(Records for locating displayed items)
▽

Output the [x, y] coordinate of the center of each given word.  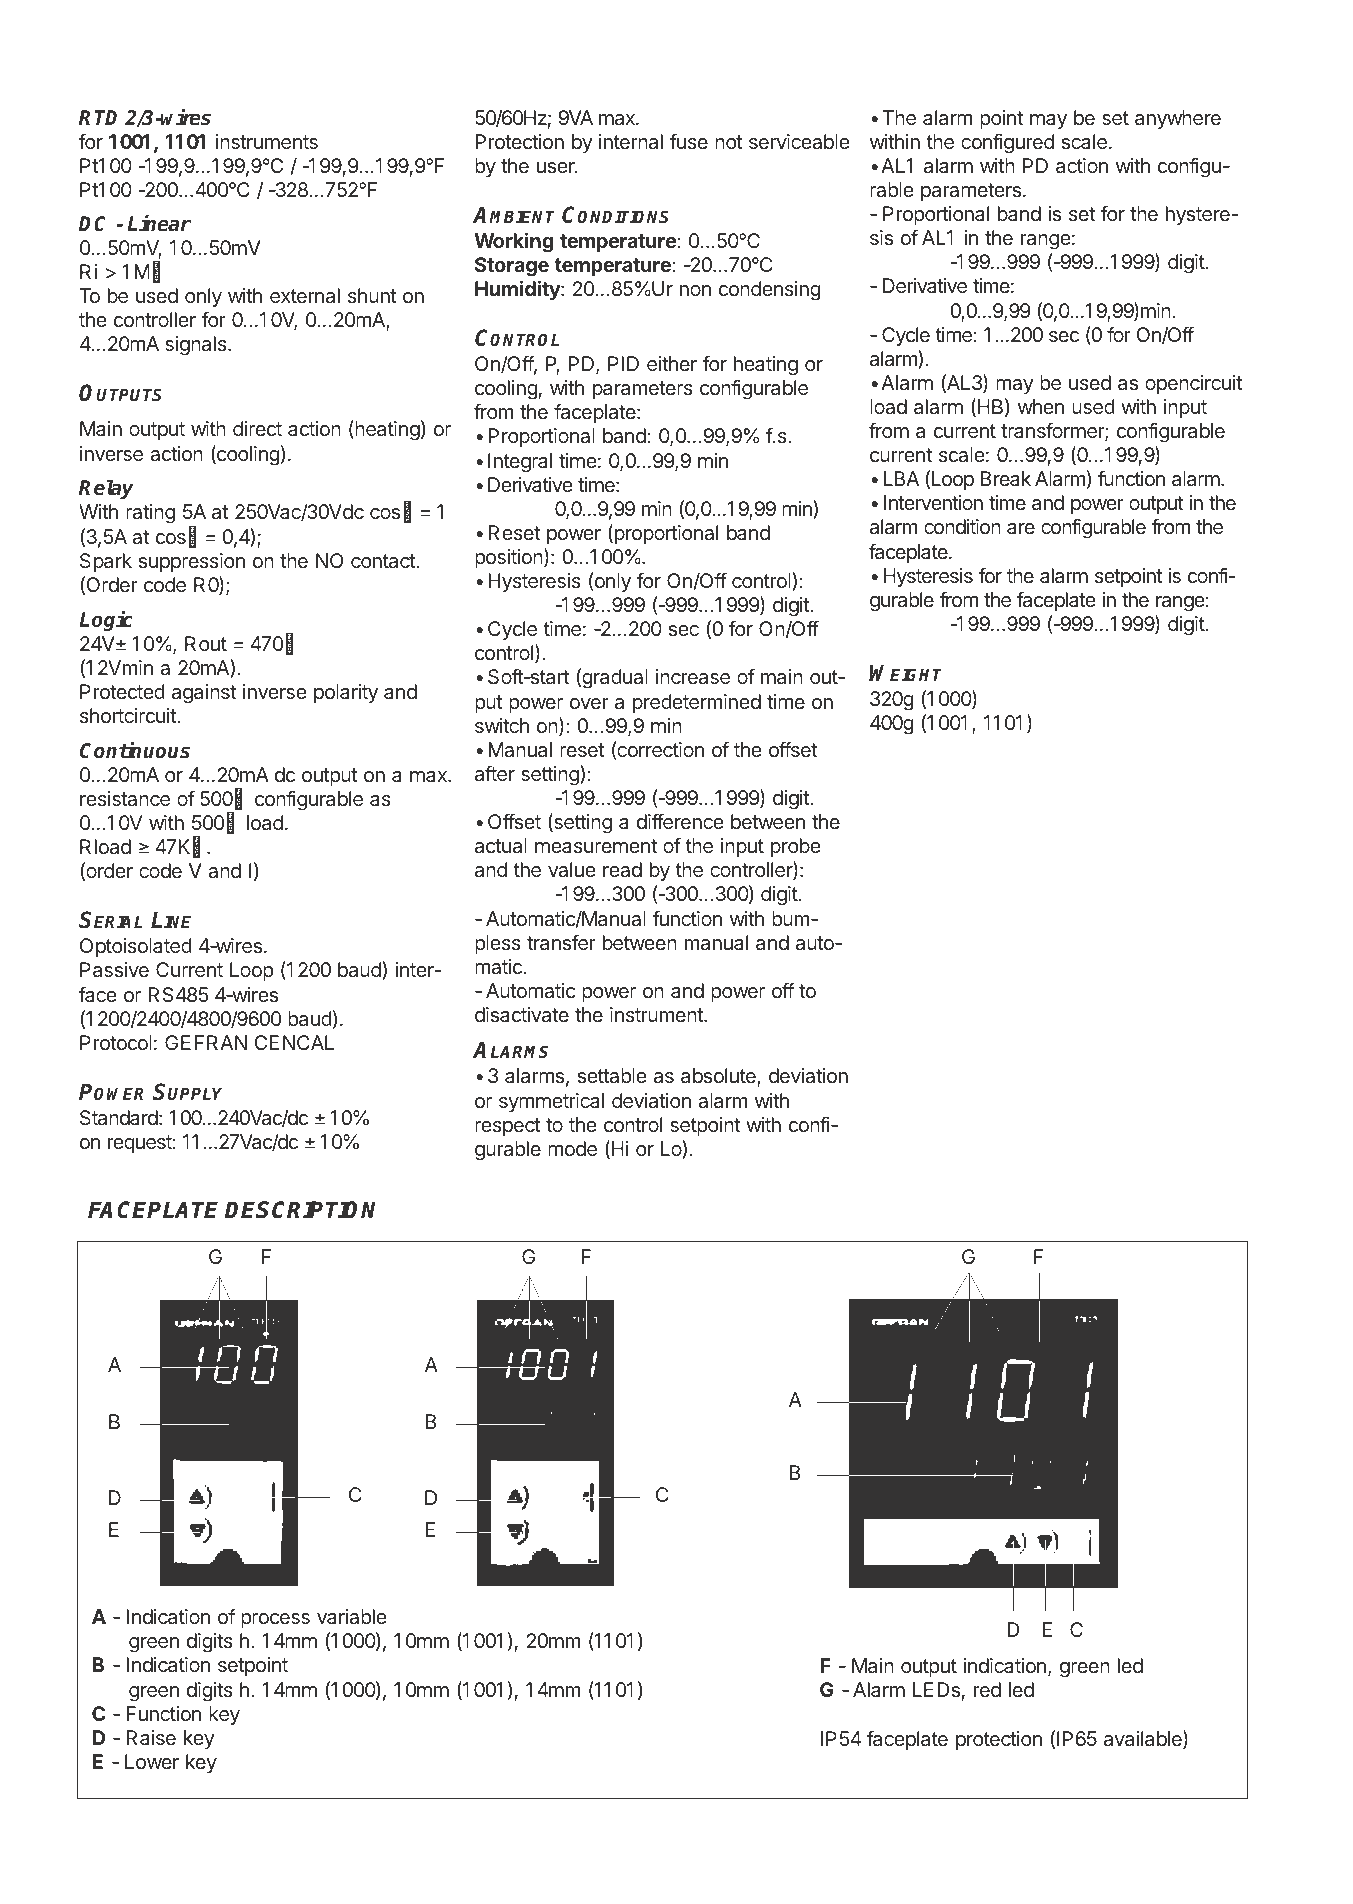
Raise [151, 1737]
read [622, 869]
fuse [689, 141]
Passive [114, 969]
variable [352, 1616]
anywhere [1178, 119]
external [305, 295]
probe [796, 847]
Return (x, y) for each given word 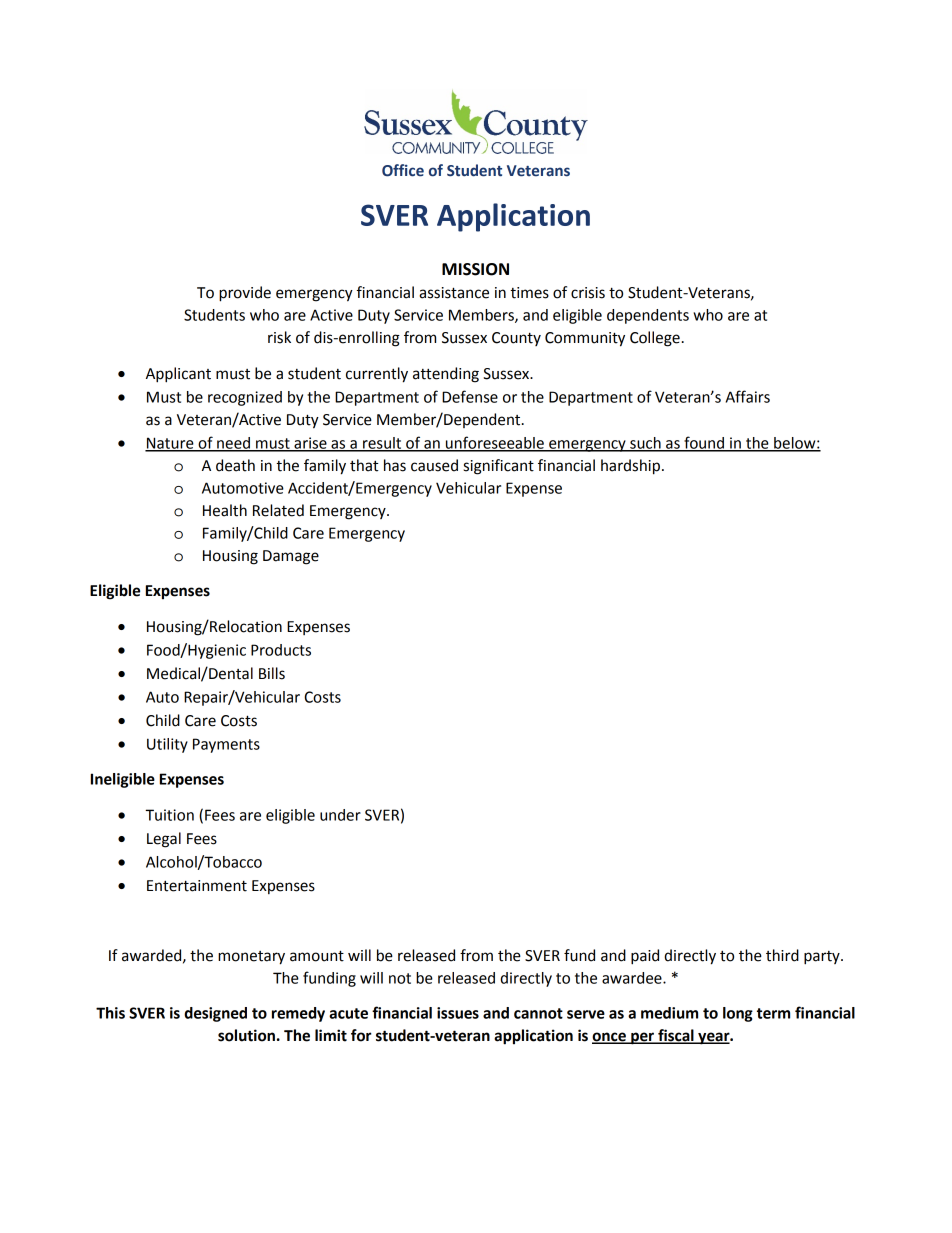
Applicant (178, 375)
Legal (164, 840)
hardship (630, 467)
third (782, 955)
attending (446, 375)
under (340, 815)
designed (215, 1014)
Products (281, 650)
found (704, 443)
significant (499, 467)
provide (245, 294)
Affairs (748, 396)
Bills (272, 673)
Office (403, 170)
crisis (588, 293)
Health (225, 510)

△

THE PROBLEM —
Copy the entire listing above word for word, leaving out the pictures.

FULL SOLUTION —
Output the [x, y] coordinate of the center of each given word.  
Raise [151, 1737]
read [622, 869]
fuse [689, 141]
Passive [114, 969]
variable [352, 1616]
anywhere [1178, 119]
external [305, 295]
probe [796, 847]
Return (x, y) for each given word 
Applicant (178, 375)
Legal (164, 840)
hardship (630, 467)
third (782, 955)
attending (446, 375)
under (340, 815)
designed (215, 1014)
Products (281, 650)
found (704, 443)
significant (499, 467)
provide (245, 294)
Affairs (748, 396)
Bills (272, 673)
Office (403, 170)
crisis (588, 293)
Health (225, 510)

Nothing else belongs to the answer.